The downtown Napa center for food, wine and the arts closed abruptly in November. On Friday, U.S. Bankruptcy Judge Alan Jaroslovsky scheduled the center’s final hearing for Oct. 27 in Santa Rosa.
Most of Copia’s creditors and bondholders, as well as its bond insurer and management team, seem to favor a resolution allowing a sale of Copia’s assets to the highest bidder. That would pave the way to paying former employees their back wages and offering other creditors an estimated 13 cents on the dollar for what they are owed.
“The plan has been accepted by an overwhelming majority” of the Copia bondholders and creditors, Copia attorney John MacConaghy said.
While 93 percent of the bondholders that voted accepted the joint plan, there were a few dissenters.
One is Copia Claims, a firm formed specifically to enter into the bankruptcy case. It bought the debt of another Copia creditor for $4,000, and so it has a voice in the outcome of the case.
Jaroslovsky, who has been highly critical of Copia Claims and its counsel in the case, remained unreceptive Friday, saying it would be “ludicrous to hold up the entire process for a $4,000 claim.”
Copia Claims also questioned the validity of the bondholder voting process, citing a clerical error on some ballots and contesting other plan provisions. Again, Jaroslovsky disagreed.
“I’m not likely to confirm a plan that contains an improper provision,” he said.
Separately, an attorney for the California Department of Parks and Recreation, which granted Copia more than $1 million in 2003, voiced concerns about the plan. But the attorney, Michael Neville, indicated he felt confident an agreement could be arranged between Copia and his client by Oct. 27.
The agency gave Copia more than $1 million for historical and educational resources six years ago. Those exhibits included a greenhouse, children’s garden, community garden seating area, garden activity station, garden signage and promenade. With Copia closed, the state hopes to reinstall the exhibits at another location, possibly Connolly Ranch in Napa.

[Exercise task A]:
From the Copia bankruptcy article, list every exhibit that the state parks grant paid for.
[Exercise task B]:
Write the next paragraph of the Copia bankruptcy article, picking up after its final sentence.
The listing that comes after this plays no part in the work on the Copia bankruptcy article.

[Available data]:
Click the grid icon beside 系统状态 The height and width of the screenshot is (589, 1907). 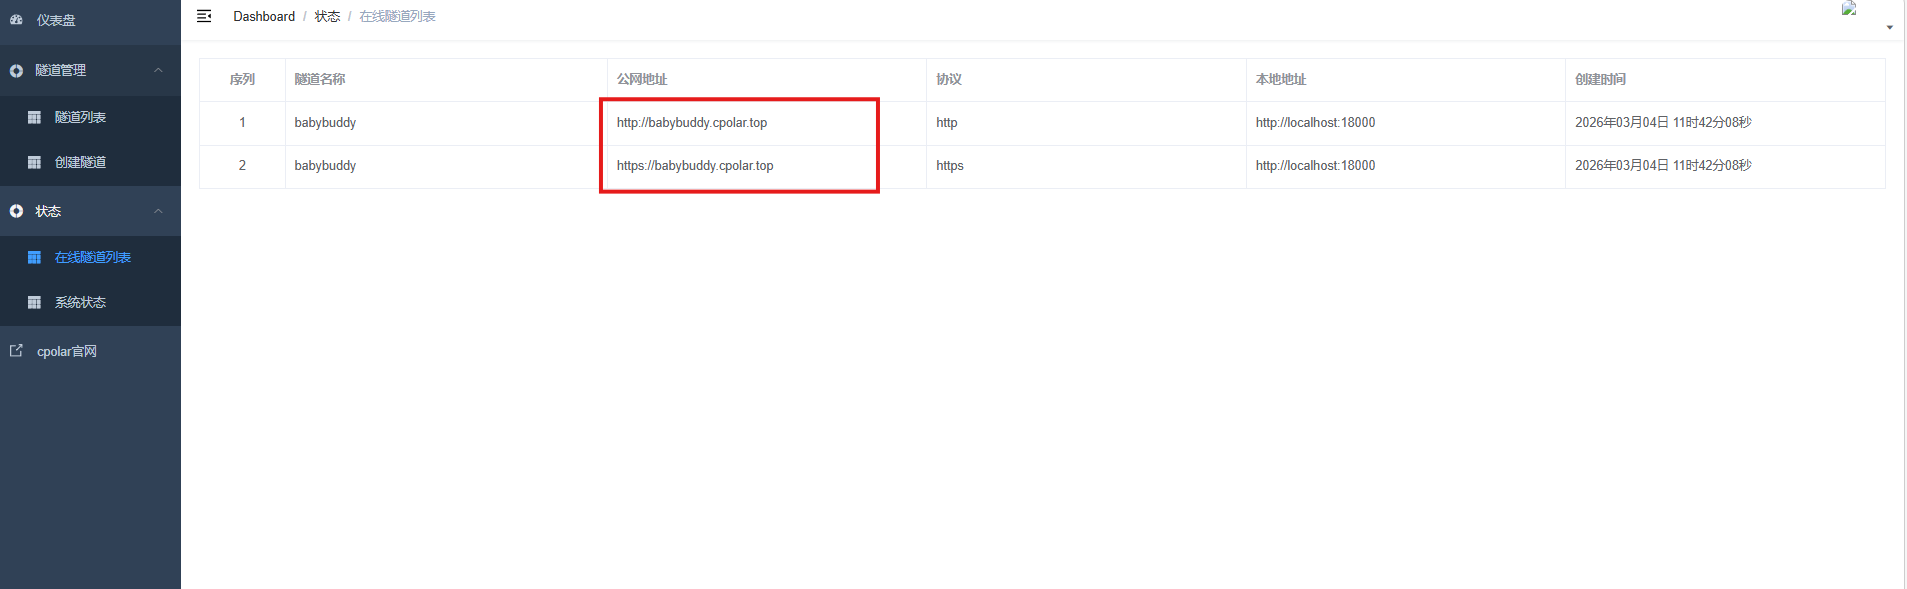click(34, 302)
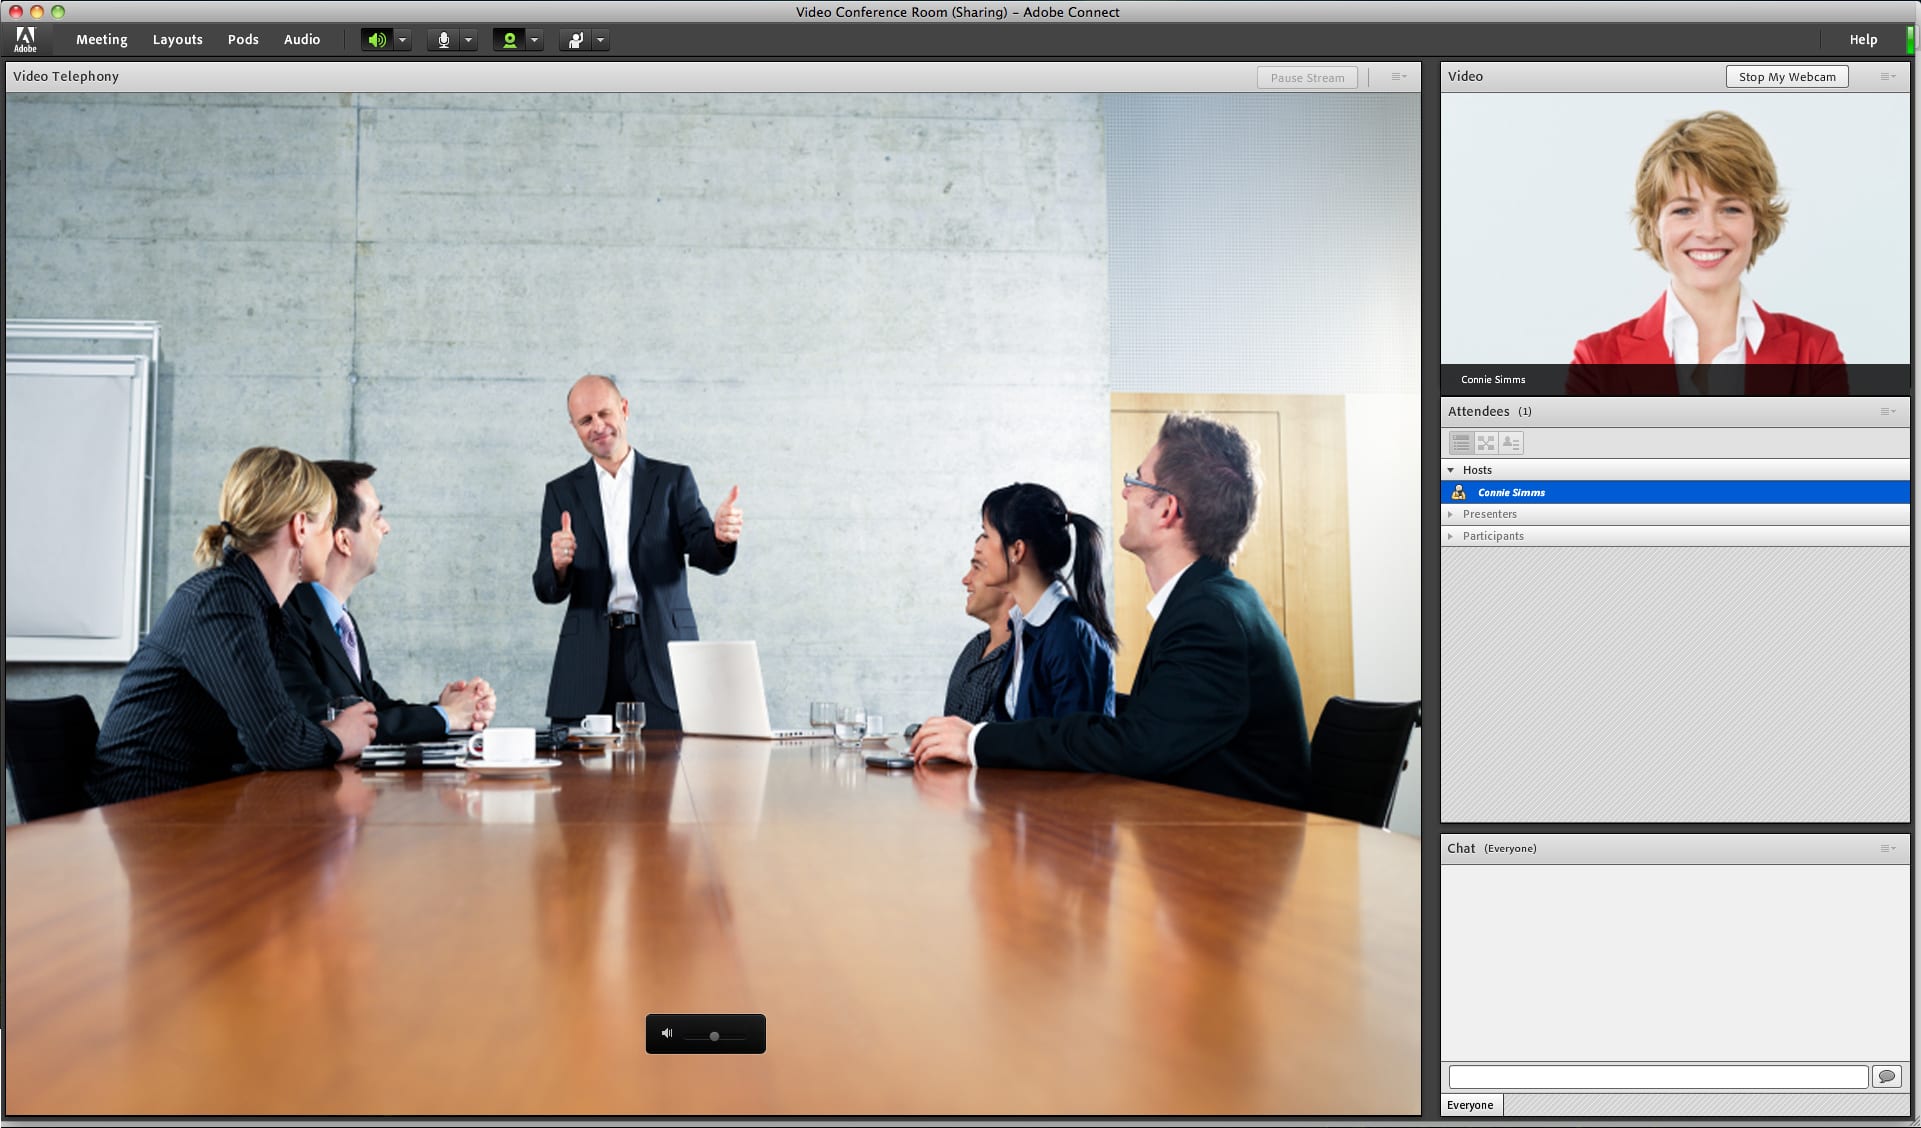Image resolution: width=1921 pixels, height=1128 pixels.
Task: Open microphone options dropdown arrow
Action: (468, 40)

[Written response A]:
greenhouse
children’s garden
community garden seating area
garden activity station
garden signage
promenade

[Written response B]:
‘Sitting empty’
At Friday’s hearing, Jaroslovsky said he was thinking of Copia’s building and grounds, shuttered for the past nine months.
“The only thing I’d like to see come out of this is some kind of use for the facility, which is sitting empty in downtown Napa,” Jaroslovsky said. “It’s a shame.”
John Salmon of the Coalition to Preserve Copia, a group of local investors hoping to breathe new life into the 12-acre site, expressed disappointment that the court calendar didn’t allow the case to be heard sooner than Oct. 27.
“Unfortunately, it looks like the building might stay vacant for many more months,” Salmon said.
The Oct. 27 hearing date also delays payment to more than 20 former Copia employees owed wage and vacation pay, as well as consumers who paid deposits for Copia classes and events.
Once the liquidation plan receives approval, it appears likely that Copia bond insurer ACA Financial Guaranty Corporation will seek bids on Copia assets.
ACA representatives said they were unable to comment for this story.
But on Aug. 7, the Facebook page for Coalition to Preserve Copia noted that representatives of ACA indicated to the coalition that the bond insurer would prepare a bid proposal for developers. It’s unclear if or when such a proposal would be readied and who would offer a response to the bid, formally known as a request for proposals (RFP).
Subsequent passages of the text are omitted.